Opinion
Index No. 118070/05
08-05-2011
Decision and Order
JOAN B. LOBIS, J.S.C:
Motion Sequence Numbers 002 and 003 are hereby consolidated for disposition.In Motion Sequence Number 002, defendant St. Luke's Roosevelt Hospital (the "Hospital") moves, by order to show cause, pursuant to C.P.L.R. Rule 3212, for an order granting it summary judgment dismissing this matter in its entirety. In Motion Sequence Number 003, plaintiff, proceeding pro se, moves, by order to show cause, for an order vacating her default on Motion Sequence Number 002; allowing her to oppose the summary judgment motion; and compelling Jeffrey Singerman, an administrator from the Hospital, to appear for a deposition.

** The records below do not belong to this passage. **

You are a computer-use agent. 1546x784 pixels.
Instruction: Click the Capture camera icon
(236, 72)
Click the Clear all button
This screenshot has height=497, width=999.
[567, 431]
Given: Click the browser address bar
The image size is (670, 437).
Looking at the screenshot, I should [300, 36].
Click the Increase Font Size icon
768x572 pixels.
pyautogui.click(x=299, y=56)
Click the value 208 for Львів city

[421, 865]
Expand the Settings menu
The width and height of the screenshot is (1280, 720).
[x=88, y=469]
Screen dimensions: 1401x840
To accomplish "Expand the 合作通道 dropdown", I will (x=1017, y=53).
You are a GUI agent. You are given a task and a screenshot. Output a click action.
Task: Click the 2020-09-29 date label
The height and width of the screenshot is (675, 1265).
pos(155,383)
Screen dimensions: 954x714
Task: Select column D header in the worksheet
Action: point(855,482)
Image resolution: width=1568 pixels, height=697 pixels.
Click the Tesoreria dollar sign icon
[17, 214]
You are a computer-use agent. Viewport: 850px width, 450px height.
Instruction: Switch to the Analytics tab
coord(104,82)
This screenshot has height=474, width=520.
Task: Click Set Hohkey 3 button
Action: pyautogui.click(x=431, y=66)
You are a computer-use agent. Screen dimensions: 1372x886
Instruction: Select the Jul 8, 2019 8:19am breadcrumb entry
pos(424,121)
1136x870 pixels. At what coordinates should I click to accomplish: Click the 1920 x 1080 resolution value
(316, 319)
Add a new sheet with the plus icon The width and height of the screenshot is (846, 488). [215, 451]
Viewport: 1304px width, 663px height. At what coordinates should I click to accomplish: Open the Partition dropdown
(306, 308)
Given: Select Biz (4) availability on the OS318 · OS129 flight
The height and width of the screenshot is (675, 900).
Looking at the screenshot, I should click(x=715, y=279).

This action sounding in medical malpractice concerns care rendered to plaintiff in the Hospital's emergency room on September 15, 200S. Plaintiff presented to the emergency room that night at approximately 10:52 p.m. complaining of vaginal bleeding that persisted for three weeks and cramping that began three days prior. According to the medical records, plaintiff also set forth that "something [was] coming out from her vagina" and that her pain level was 10/10. Plaintiff reported a history of fibroids and anemia. Her temperature was 97.1¡ð Fahrenheit; her blood pressure was 115/72; and her pulse rate was 102 beats per minute ("bpm"). Jonathan McCauley, M.D., an emergency room physician, performed a gynecological exam on plaintiff at approximately 11:15 p.m. According to the medical records, the exam revealed mild to moderate blood in the vault, which is at the internal end of the vaginal canal, and a closed external orifice of the cervix. Dr. McCauley diagnosed her with anemia with chronic blood loss secondary to vaginal bleeding.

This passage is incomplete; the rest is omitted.